Patient observations whilst using 5-FU (Efudex)

This patient was kind enough to share his experience by keeping a photo diary and making some notes. This is intended to be used for information purposes only.

"The hints below are what I found to work and not to work for me. They might be useful. Your friendly pharmacist may also be a source of good advice. Firstly, my treatment was for sun damage (actinic keratosis, typical for my light complexion) on my forehead and scalp, the worst at the front."

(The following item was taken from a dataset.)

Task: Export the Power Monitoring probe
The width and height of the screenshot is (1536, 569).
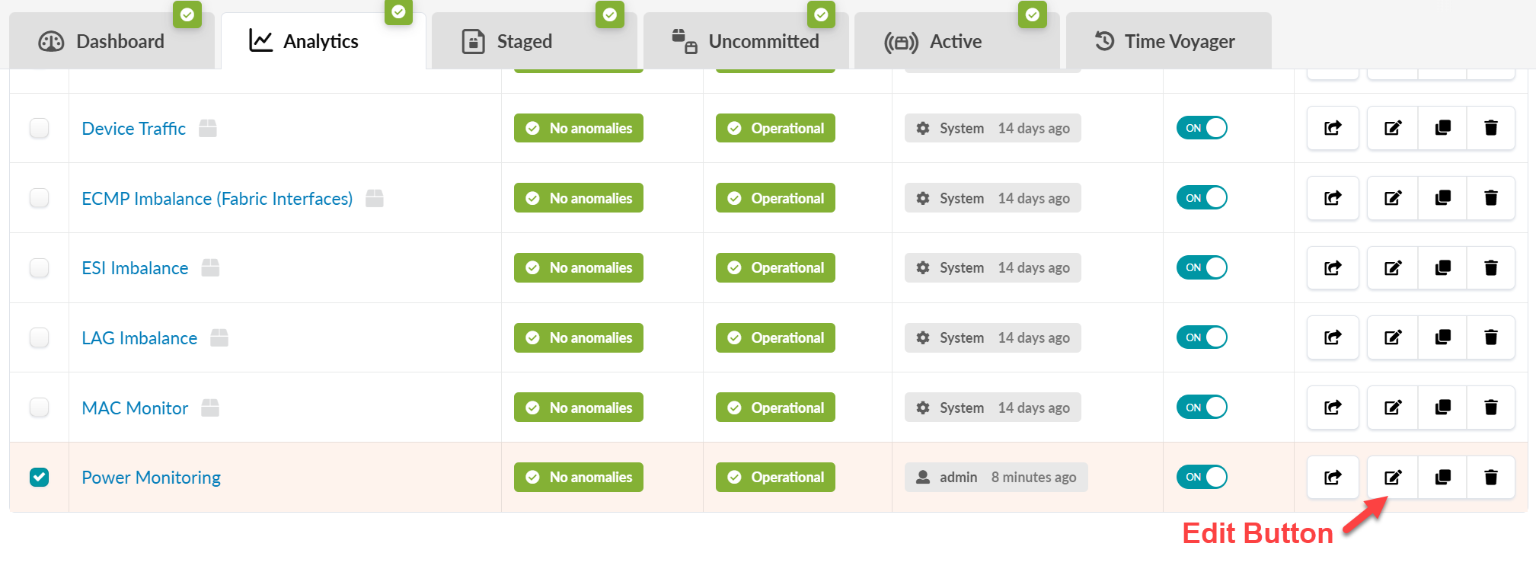Action: click(x=1333, y=478)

  1. Erosion. The treatment consisted of applying the Efudex, twice a day for 4 weeks, or until there was "erosion" or "edema" or scabbing and discharge. If you are a gardener, geologist or engineer, you know what "erosion" means to you. The question is – what does it mean to your dermatologist. In my experience, it was the sort of skin shedding that happened after you got that terrible sun burn when you were young and indestructible, or the kind of skin shedding when you use a pumice stone on dry skin. Scabbing and discharge is easy to imagine. The edema is swelling. I did not get that or perhaps a little, so I cannot comment but it is the erosion interpretation that most patients have difficulty with. Of course, the erosion will not be at all uniform, so what do you do. In my case I continued to apply the cream to those areas but more sparingly and not at all to areas that were scabbing. This worked O.K.. I bought a box of medical latex gloves to apply the Efudex.
  2. Washing and Re-applying. You should have been told that this is the worse bit. The washing is bad enough and what do you wash with. Having tried the mildest shampoos including baby shampoo, I found that Softsoap hand soap hurt the least. Then you must wait 10 minutes before re-applying the Efudex. This can be excruciating as the skin dries out. The Efudex appears to contain products that sooth and lubricate, so when you re-apply, it is quite a relief. The instructions said that you could apply sun screen two hours after application. I found that this worked if I used sun screen that contained titanium dioxide and was not greater than SPF 30. The SPF 45 and 60 stung badly. I also found that the liquid sun screen Vichy 30 SPF for the face, was the mildest. It seems to have the same medical ingredients as the more creamy variety, so it is probably the non-medical ingredients that sting.
  3. Recovery Stage. I stopped 1 day short of the full 4 weeks because of the extent of erosion and scabbing. Then came the recovery stage. I read and tried many of the recommendations re what treatment to use during this time.
    • I found Polysporin worked well and after trying Vaseline petroleum jelly and Aquaphor as additional moisturizers, I found that the Polysporin acted quite well as a moisturizer itself. Both Vaseline and Aquaphor work well and don’t hurt but are incredibly messy and difficult to clean off without pain. Wet wipes without alcohol work quite well for wiping off the Polysporin and the Vaseline. I let the hydrocortisone dry before adding the Polysporin sparingly. Some people have pointed out that petroleum jelly (Vaseline) does not moisturize. It just prevents loss of moisture. It is however, quite soothing but also keeps air from the skin.
    • Some find Aloe Vera gel to be quite good. I tried this on the 5th day of the recovery stage and could not remove it fast enough (with gentle wet wipes) as it stung severely and I returned to the cortisone cream and Polysporin routine.
  4. Sunscreen. After stopping the Efudex, I could not use sunscreen without it stinging too much, until 6 days after stopping. Then I could use the SPF 30. There had been quite a lot of erosion (skin shedding) and I just looked badly sunburned but I felt that I could re-join humanity. I could also use Lubriderm for dry or sensitive skin after a week into the recovery period. It stung for a few minutes but was tolerable.